__AIM__.
Reproduce every one of the records below word for word, omitting the pictures.

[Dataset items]

↓↓↓

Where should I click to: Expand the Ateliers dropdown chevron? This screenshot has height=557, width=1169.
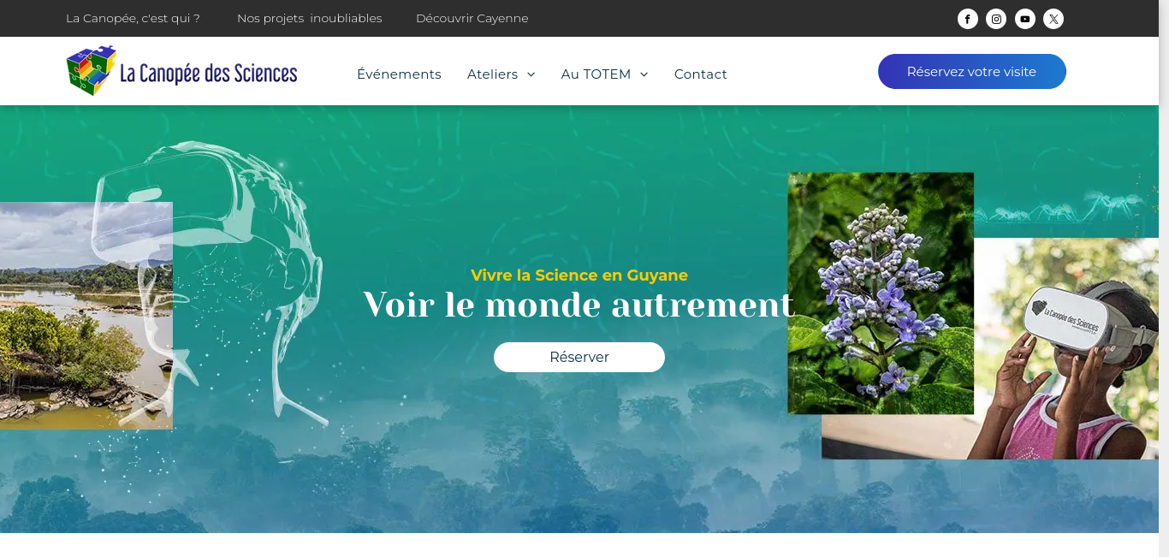click(x=531, y=74)
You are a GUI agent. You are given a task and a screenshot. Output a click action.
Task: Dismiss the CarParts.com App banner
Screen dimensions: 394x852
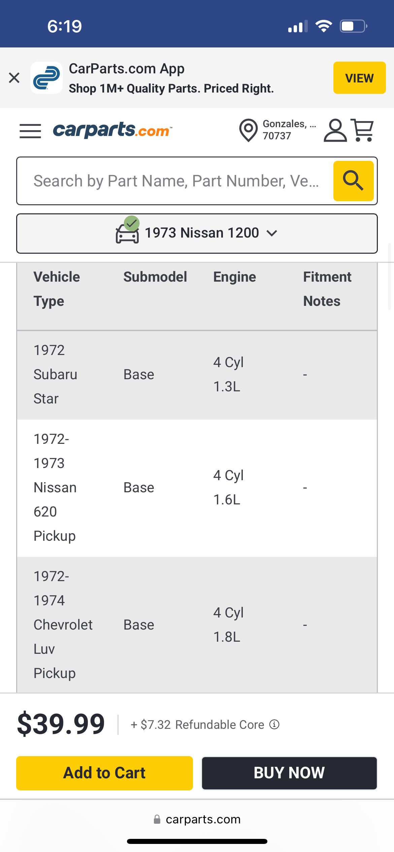click(x=14, y=78)
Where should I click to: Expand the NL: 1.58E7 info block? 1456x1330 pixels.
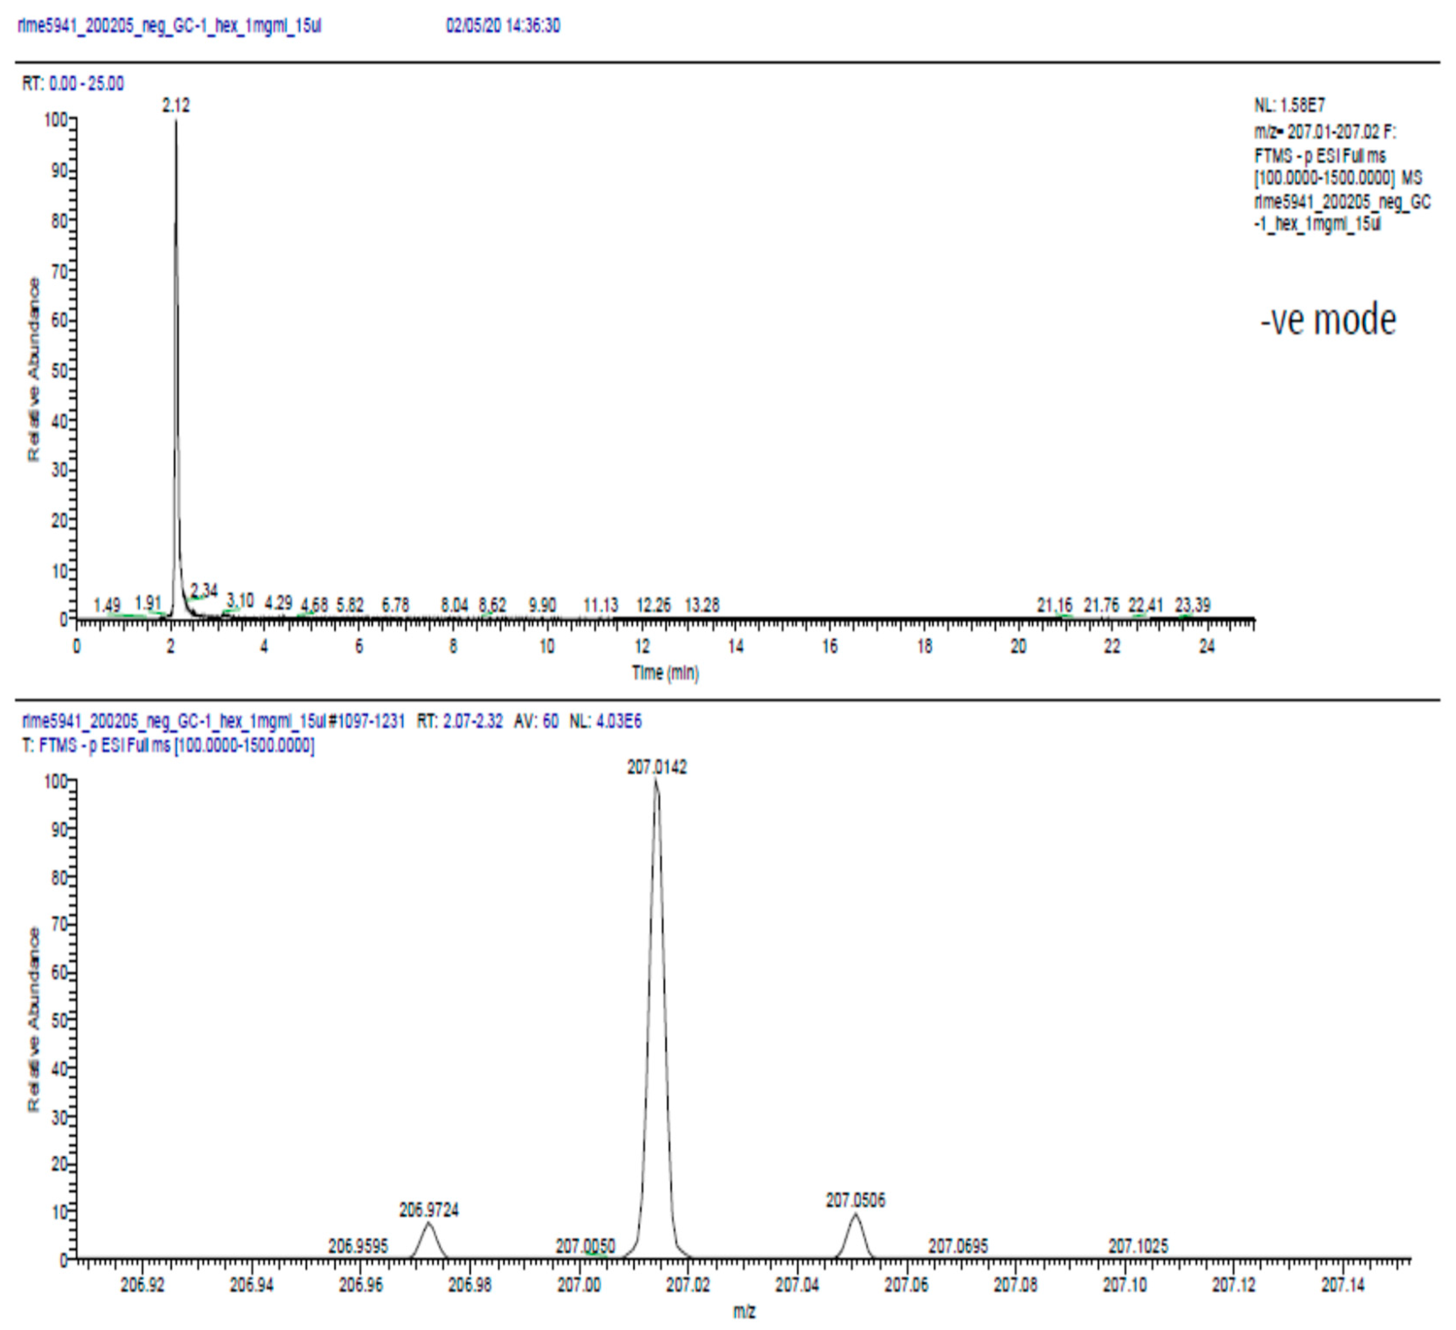coord(1290,106)
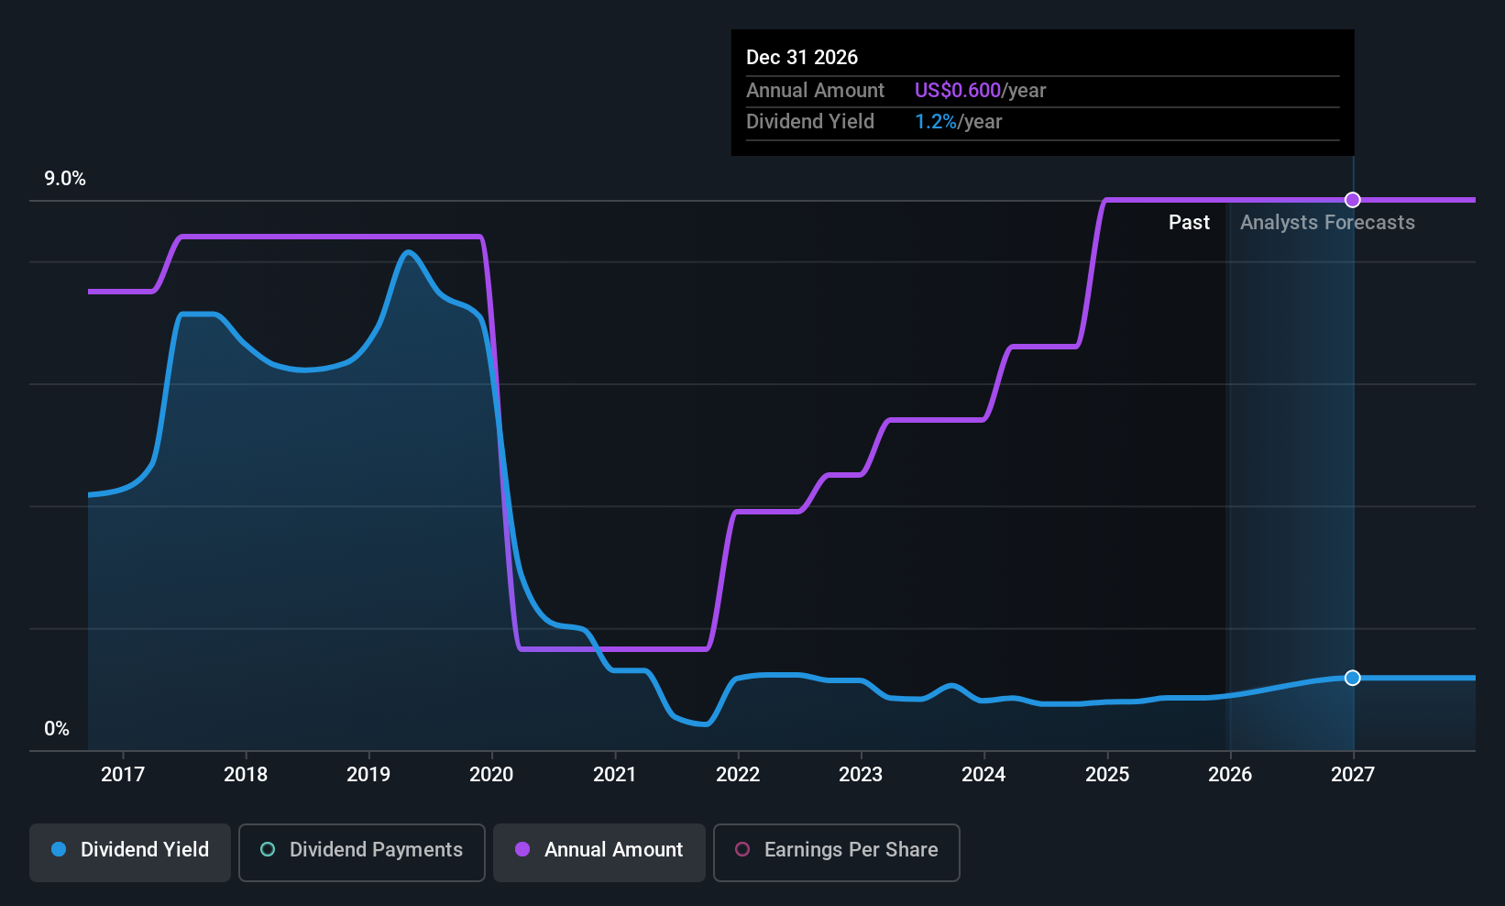Viewport: 1505px width, 906px height.
Task: Click the Earnings Per Share legend button
Action: 836,852
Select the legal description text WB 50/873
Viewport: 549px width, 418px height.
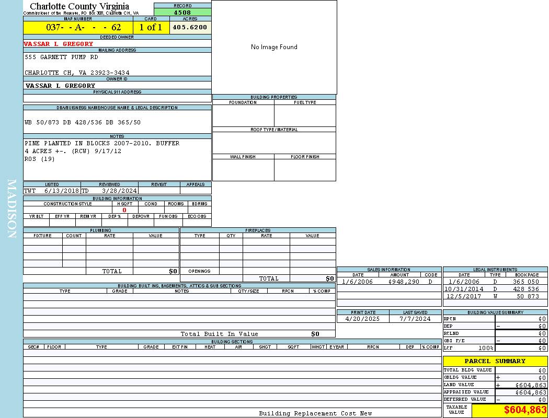[x=83, y=122]
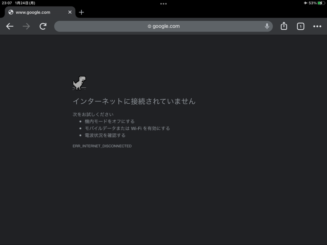Go back using the back arrow
The image size is (327, 245).
10,26
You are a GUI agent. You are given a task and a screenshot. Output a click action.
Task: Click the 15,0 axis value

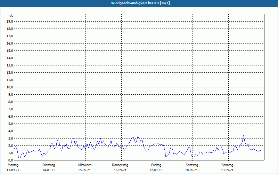click(x=10, y=50)
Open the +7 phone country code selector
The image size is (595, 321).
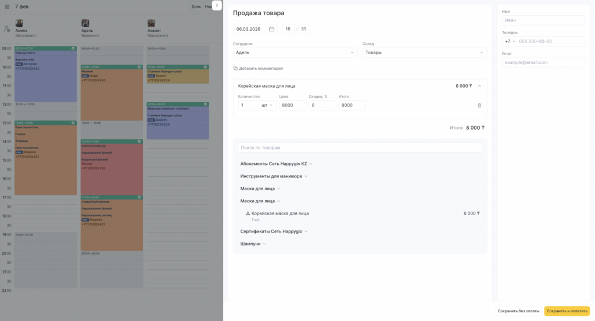pos(510,41)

↑↑↑

__RESPONSE__.
Where should I click to: Expand the Ateliers dropdown chevron? This screenshot has height=557, width=1169.
click(x=531, y=74)
You are a GUI agent. You are given a task and a screenshot. Output a click action.
Task: Dismiss the CarParts.com App banner
Screen dimensions: 394x852
click(x=14, y=78)
Where should I click to: Expand the NL: 1.58E7 info block? 1456x1330 pixels.
coord(1290,106)
Viewport: 1505px width, 906px height.
Task: Click the Earnings Per Share legend button
Action: 836,852
Select the legal description text WB 50/873
Viewport: 549px width, 418px height.
[x=83, y=122]
Go back using the back arrow
The image size is (327, 245).
10,26
You are a GUI agent. You are given a task and a screenshot. Output a click action.
Task: Click the 15,0 axis value

click(x=10, y=50)
Open the +7 phone country code selector
The image size is (595, 321).
pos(510,41)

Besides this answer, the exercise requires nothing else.